**GIVEN INSTRUCTION 1**
Retype the passage of the Job Centre bar article between "Wednesday, 9 July" and "an actual jobcentre?", inclusive, with no changes.
**GIVEN INSTRUCTION 2**
Please continue the Job Centre bar article from where it stops.
-- begin TEXT EXTRACT --
Wednesday, 9 July 2014

Job Centre Bar hits the GUARDIAN as Lewisham People Before Profit launch fresh campaign

The Job Centre bar's attempt to do gentrification ironically is an insult

The injury caused by austerity is all too real, so why turn this pain into whimsical scenery for people lucky enough not to depend on an actual jobcentre?
People queuing outside a jobcentre
'The gulf between the jobcentre as a service and the Job Centre as a bar isn’t an ironic smirk at gentrification but its most blatant manifestation.' Photograph: Oli Scarff/Getty Images
In Deptford High Street, the former site of the local jobcentre recently became home to a new bar called The Job Centre. The bar's website promises upmarket pub food in an atmosphere of "quirky design features inspired by its function as a place that once served the unemployed". In a neighbourhood with so many impoverished residents that there is a free food bank around the corner, unemployment is now being packaged as fun decor for those with disposable cash.
The bar marks the leading edge of gentrification in Deptford, which is located in one of the most deprived wards in Lewisham, south-east London. Key poverty indicators in Lewisham remain high, with youth unemployment consistently in the top 10% of boroughs nationwide. Expensive new housing brings in well-heeled buyers who send rents skyrocketing. Older residents see the more affordable stores on which they depend displaced by pricier establishments aimed at their new neighbours. With its repurposed name and unemployment-themed decor, the Job Centre Bar sends a clear message that it is for the people moving into Deptford, for whom jobcentres are an amusing backdrop, and not for the existing residents of Deptford, for whom jobcentres are often a necessity.
-- end TEXT EXTRACT --
-- begin SUPPLIED INFORMATION --
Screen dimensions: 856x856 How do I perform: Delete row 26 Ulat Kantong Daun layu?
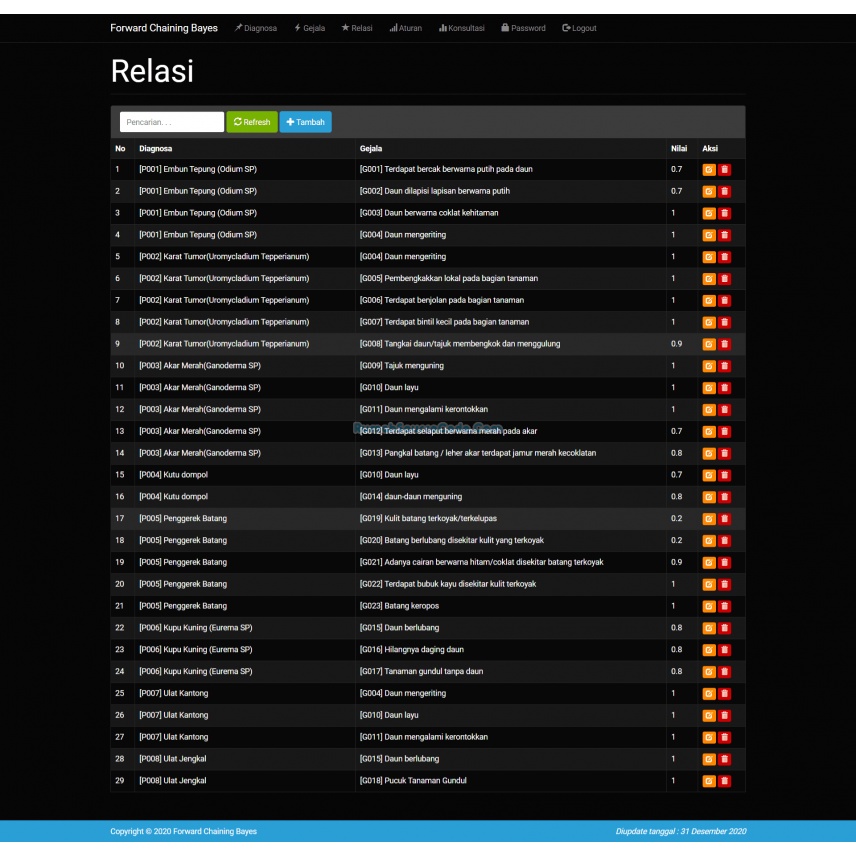(725, 716)
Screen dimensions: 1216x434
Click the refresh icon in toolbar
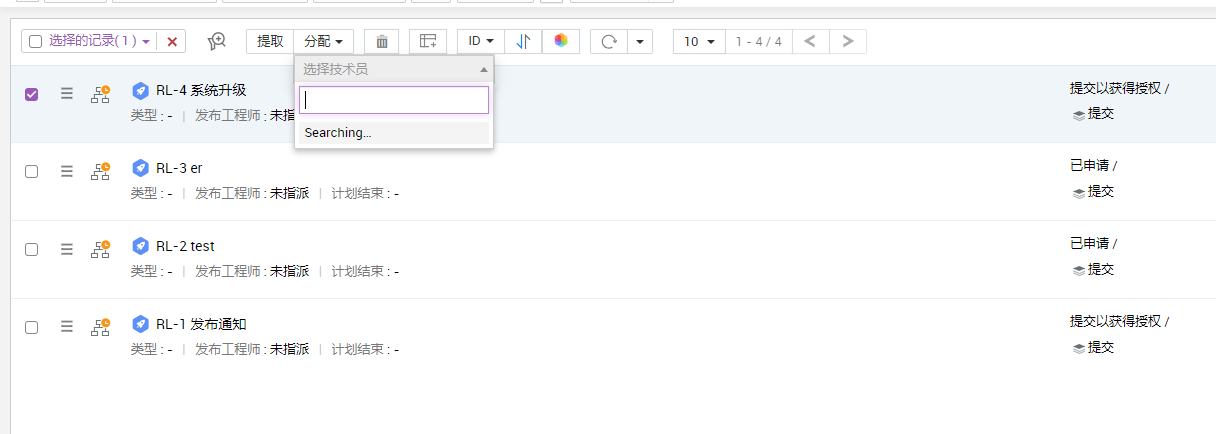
-- end SUPPLIED INFORMATION --
**FINAL RESULT 1**
Wednesday, 9 July 2014

Job Centre Bar hits the GUARDIAN as Lewisham People Before Profit launch fresh campaign

The Job Centre bar's attempt to do gentrification ironically is an insult

The injury caused by austerity is all too real, so why turn this pain into whimsical scenery for people lucky enough not to depend on an actual jobcentre?

**FINAL RESULT 2**
Local residents battled to stop the actual Deptford jobcentre from closing. The planned closure was due to the jobcentre's lease ending, and the campaign to keep it open (captured at its height in this brief film) involved local users, councillors and MPs. Eventually a deal with the landlord was announced in January 2010, but the lease extension was not signed before the coalition took office. The new government chose not to sign and the closure took place in November 2010. As Tony Reay of the PCS union puts it, "This was a particularly bitter pill to swallow". The Deptford jobcentre thus became one of the very first casualties of the coalition's austerity programme.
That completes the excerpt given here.